Playgroups are an engaging way for children to practice getting along with others and trying new ways to play. They’re great for mums, dads, grandparents and caregivers too; offering support and social contact.
The funding comes from a highly-coveted Australian Research Council (ARC) Linkage grant, for which fewer than 40 per cent of applications were successful in this round.
Industry partner Playgroup Victoria is providing funding and in-kind support for the research to the tune of $180,000. The organisation has collaborated with ACU on four separate projects over the last five years to break new ground in understanding the nature of playgroups.
Demand for support on playgroups-in-schools within Victoria alone has quadrupled within a six-month period and, through their newly-funded research, Professor Edwards and Dr McLean are working to build a best practice framework for playgroups-in-schools, increasing capacity to advise school-leaders on key policy and practice issues.
The research project’s vision is to introduce Australian families to school communities early, and build parents’ knowledge, skills and confidence in providing their young children with play-experiences, leading to better learning and developmental outcomes for kids as they progress through the education system.

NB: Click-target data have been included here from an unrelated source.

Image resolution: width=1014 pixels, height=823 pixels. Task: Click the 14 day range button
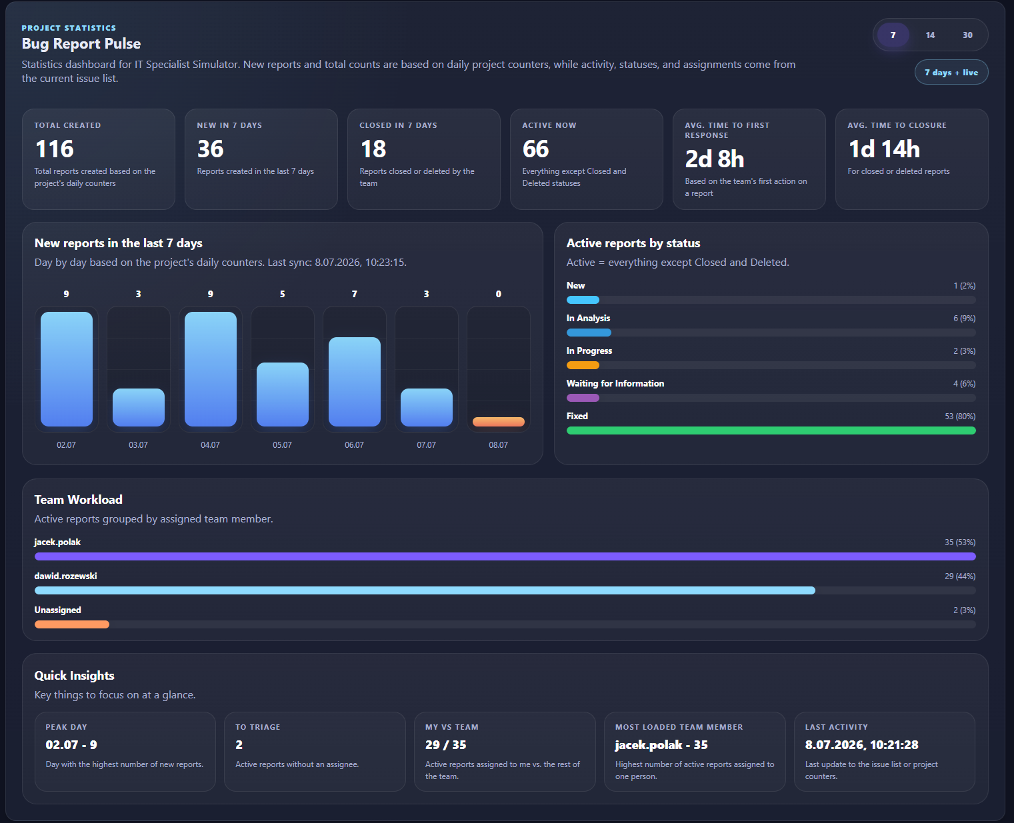click(x=930, y=35)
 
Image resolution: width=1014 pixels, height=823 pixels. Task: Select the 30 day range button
click(x=967, y=35)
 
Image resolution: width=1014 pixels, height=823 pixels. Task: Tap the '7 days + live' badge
click(x=951, y=73)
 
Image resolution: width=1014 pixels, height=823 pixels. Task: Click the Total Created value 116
click(x=54, y=149)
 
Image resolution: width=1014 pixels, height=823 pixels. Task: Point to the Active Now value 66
click(x=535, y=149)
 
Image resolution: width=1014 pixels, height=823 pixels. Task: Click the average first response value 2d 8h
click(x=714, y=159)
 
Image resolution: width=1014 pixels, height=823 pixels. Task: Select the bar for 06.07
click(x=355, y=382)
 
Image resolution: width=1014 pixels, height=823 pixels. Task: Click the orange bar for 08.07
click(x=499, y=421)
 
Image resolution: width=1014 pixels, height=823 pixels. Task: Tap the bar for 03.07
click(x=139, y=407)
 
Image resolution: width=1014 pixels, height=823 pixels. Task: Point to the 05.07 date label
click(x=282, y=444)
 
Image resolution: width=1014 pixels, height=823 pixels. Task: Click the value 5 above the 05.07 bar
click(x=282, y=294)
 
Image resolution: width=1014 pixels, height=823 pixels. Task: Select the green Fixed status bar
click(x=771, y=430)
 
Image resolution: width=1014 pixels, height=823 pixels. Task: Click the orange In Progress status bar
click(x=583, y=365)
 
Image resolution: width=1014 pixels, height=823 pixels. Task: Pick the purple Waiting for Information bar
click(x=583, y=398)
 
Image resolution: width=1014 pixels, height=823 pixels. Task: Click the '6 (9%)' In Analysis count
click(x=964, y=319)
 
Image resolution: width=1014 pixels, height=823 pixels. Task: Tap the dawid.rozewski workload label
click(x=66, y=576)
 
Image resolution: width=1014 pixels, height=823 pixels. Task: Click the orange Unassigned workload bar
click(x=72, y=624)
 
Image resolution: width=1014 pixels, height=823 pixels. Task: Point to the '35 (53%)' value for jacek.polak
click(x=960, y=542)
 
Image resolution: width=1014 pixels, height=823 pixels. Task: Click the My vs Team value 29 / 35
click(x=445, y=745)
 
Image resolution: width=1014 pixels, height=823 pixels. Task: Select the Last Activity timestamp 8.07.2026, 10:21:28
click(x=861, y=745)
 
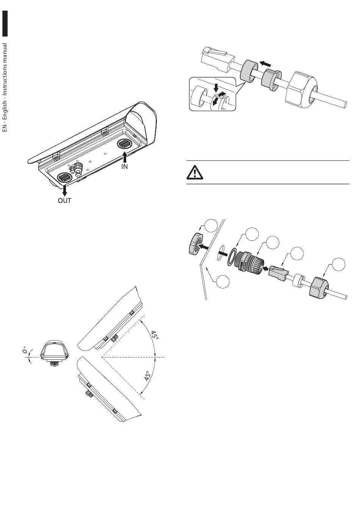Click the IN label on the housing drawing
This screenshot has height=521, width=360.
coord(124,166)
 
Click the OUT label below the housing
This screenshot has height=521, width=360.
coord(64,201)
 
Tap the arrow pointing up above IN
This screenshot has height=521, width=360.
coord(125,157)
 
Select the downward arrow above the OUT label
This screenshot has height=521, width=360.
coord(65,191)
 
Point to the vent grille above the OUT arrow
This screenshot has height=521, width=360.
coord(63,178)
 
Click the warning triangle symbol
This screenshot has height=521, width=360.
coord(194,173)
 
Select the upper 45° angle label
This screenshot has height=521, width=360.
coord(154,335)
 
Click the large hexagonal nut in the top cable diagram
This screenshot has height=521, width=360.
coord(301,89)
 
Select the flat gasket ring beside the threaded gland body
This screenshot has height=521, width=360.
coord(232,256)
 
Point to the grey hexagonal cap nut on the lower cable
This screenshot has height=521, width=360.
coord(319,286)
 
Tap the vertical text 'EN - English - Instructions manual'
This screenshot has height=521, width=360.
coord(5,87)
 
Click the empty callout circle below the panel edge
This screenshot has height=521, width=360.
coord(223,282)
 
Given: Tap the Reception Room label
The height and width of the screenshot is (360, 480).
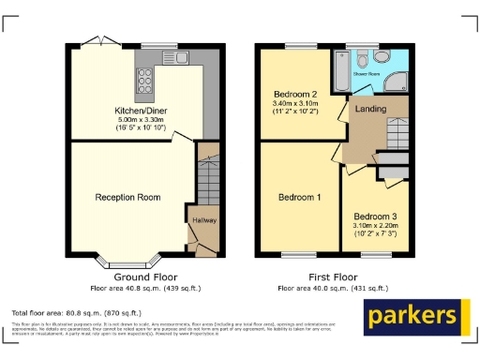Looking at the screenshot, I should (x=127, y=197).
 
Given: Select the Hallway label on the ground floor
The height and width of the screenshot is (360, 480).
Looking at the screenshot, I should (x=203, y=220).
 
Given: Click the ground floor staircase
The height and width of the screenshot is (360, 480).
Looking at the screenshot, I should (x=207, y=178).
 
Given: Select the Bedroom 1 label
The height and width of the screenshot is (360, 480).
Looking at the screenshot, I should (x=299, y=198).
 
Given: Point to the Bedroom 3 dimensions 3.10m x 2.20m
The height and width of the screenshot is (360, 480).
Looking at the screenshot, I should (x=375, y=226).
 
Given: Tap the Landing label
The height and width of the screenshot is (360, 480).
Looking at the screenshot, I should (x=368, y=109).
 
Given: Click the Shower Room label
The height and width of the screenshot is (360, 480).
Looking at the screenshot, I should (x=365, y=71).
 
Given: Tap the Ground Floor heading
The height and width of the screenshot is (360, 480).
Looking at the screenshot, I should (x=145, y=278).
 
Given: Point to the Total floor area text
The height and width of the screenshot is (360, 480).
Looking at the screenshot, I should (x=76, y=311).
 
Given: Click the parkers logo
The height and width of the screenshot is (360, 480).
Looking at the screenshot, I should (x=415, y=317).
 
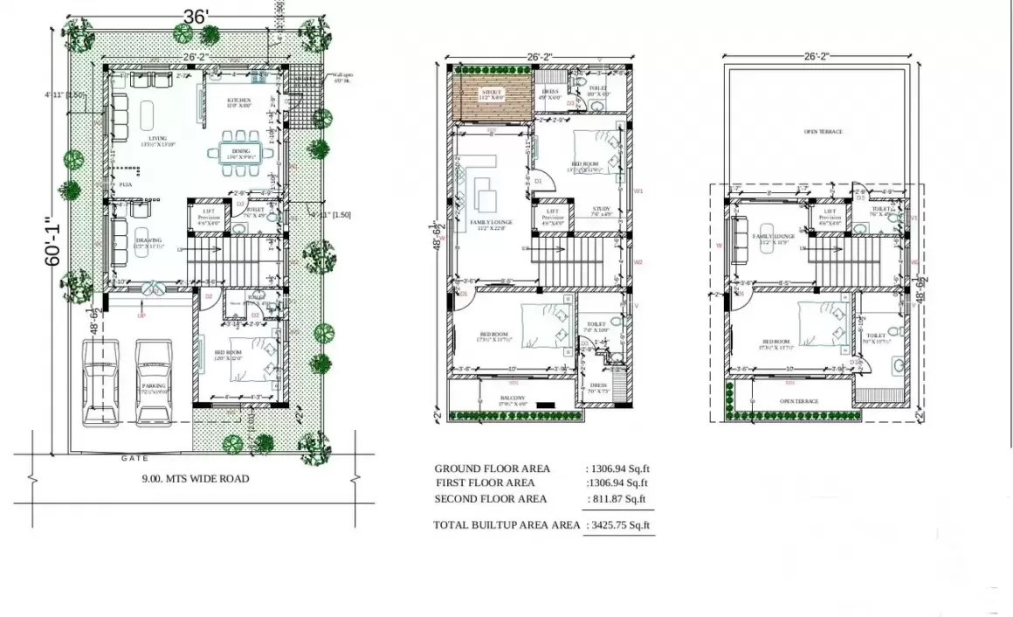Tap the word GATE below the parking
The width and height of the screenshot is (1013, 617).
point(135,457)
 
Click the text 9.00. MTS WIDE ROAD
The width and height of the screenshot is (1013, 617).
point(196,478)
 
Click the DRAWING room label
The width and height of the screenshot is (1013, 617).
point(148,243)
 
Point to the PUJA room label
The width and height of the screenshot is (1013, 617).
point(125,185)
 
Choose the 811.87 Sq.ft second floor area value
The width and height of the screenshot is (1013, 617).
point(621,499)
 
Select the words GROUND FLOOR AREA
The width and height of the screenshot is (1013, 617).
point(492,468)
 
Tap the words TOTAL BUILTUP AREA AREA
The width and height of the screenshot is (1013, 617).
point(507,525)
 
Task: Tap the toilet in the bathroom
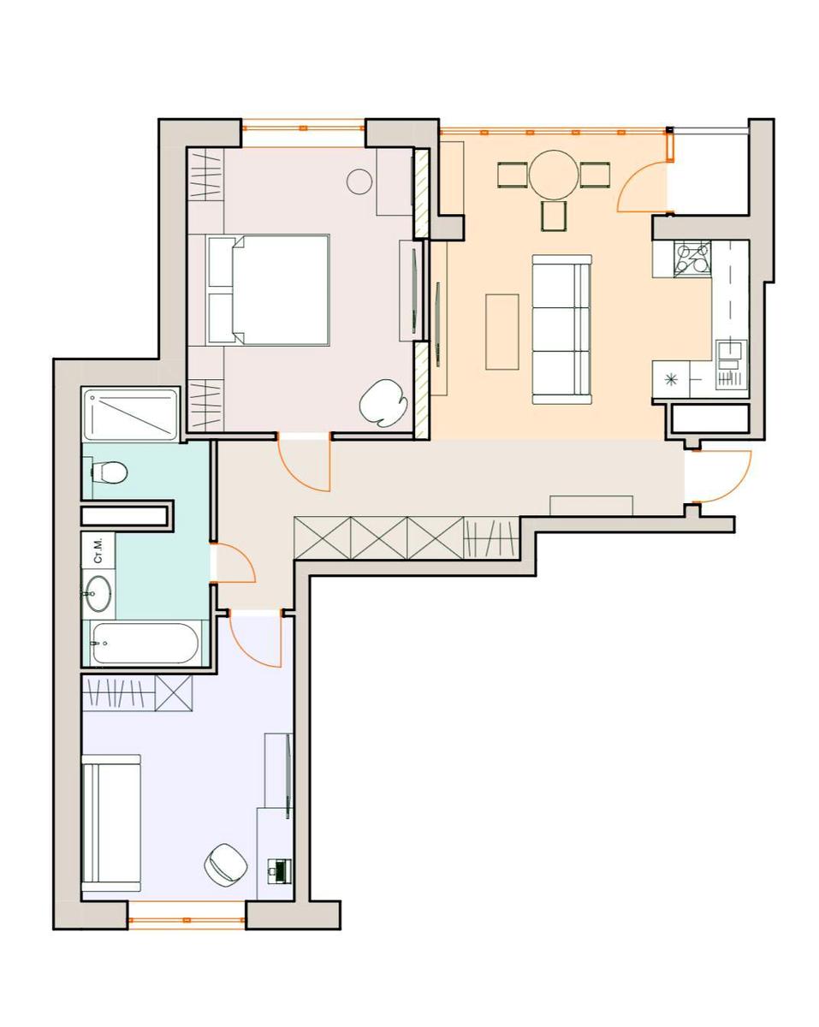[110, 472]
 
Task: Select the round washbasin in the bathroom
[98, 593]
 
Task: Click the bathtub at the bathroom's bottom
[145, 643]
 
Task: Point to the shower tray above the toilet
[131, 413]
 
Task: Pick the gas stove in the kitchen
[692, 258]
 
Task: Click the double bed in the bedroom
[268, 289]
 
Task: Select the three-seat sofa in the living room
[561, 329]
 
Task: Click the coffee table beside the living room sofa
[502, 332]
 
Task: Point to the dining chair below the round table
[554, 217]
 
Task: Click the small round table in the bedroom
[359, 181]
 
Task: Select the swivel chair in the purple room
[225, 863]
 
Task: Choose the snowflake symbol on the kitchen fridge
[671, 379]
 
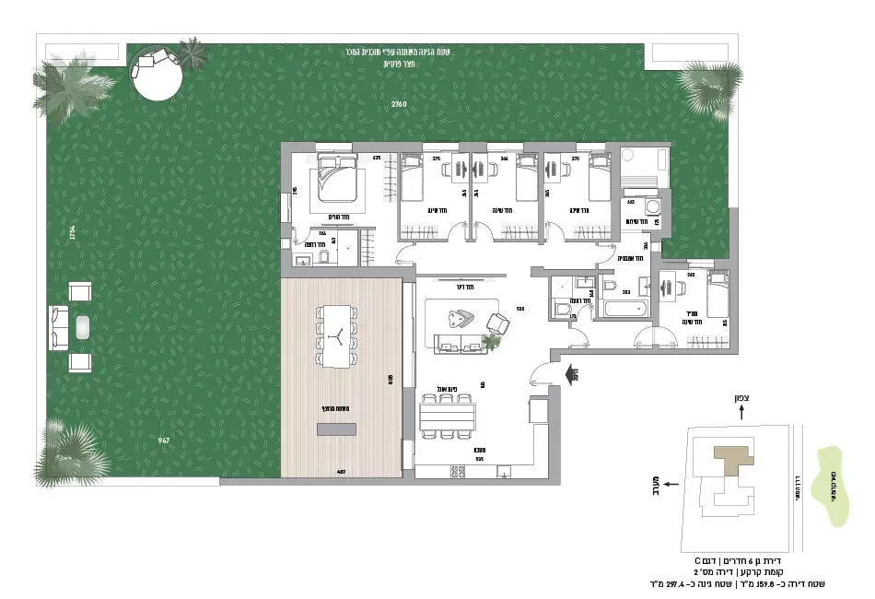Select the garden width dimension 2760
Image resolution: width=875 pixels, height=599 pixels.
398,104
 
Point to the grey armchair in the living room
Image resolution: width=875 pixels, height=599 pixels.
497,323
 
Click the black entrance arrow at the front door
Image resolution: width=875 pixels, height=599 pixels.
577,373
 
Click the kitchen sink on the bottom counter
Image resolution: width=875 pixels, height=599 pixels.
504,472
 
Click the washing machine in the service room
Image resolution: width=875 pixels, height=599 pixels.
654,206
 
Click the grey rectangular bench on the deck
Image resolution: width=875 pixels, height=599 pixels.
336,429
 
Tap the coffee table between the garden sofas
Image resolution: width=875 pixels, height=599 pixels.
81,327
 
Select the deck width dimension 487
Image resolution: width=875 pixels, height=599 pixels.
340,472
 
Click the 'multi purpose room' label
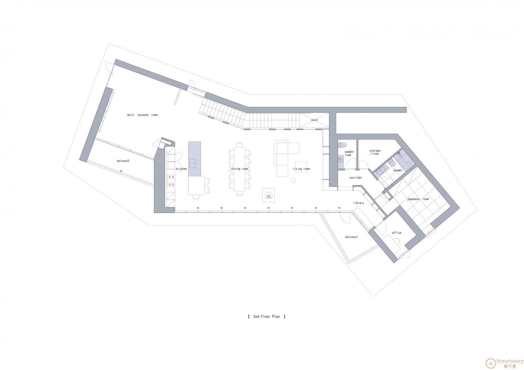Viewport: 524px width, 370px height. coord(142,115)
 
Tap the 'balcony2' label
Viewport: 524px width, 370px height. coord(123,161)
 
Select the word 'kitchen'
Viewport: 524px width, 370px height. coord(181,169)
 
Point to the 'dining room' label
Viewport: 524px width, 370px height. coord(239,169)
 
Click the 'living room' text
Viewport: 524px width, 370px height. coord(301,169)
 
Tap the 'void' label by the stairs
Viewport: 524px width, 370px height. coord(314,120)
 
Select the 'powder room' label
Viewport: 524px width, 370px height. coord(349,153)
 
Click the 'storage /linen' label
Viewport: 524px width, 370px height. coord(375,152)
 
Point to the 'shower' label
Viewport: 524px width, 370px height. coord(398,170)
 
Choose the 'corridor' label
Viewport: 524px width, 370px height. coord(356,178)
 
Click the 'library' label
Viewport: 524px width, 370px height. coord(358,203)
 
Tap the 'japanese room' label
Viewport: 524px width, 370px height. coord(418,199)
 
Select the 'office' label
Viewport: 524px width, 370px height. coord(396,233)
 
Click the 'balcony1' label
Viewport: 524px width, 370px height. coord(351,237)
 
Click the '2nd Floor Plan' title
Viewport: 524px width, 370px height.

LSIA Director Professor Claire Wyatt-Smith said this was a fantastic result for Professor Edwards, Dr McLean and the institute.
“This shows the value of their work and is powerful recognition of the fact that our research is making an impact on businesses and the community,” Professor Wyatt-Smith said.
The ARC Linkage Projects scheme is designed to promote links between universities, industry and the community.
Projects must involve a partner organisation outside the higher education sector and these partners are required to make a significant monetary contribution, in addition to ARC funding.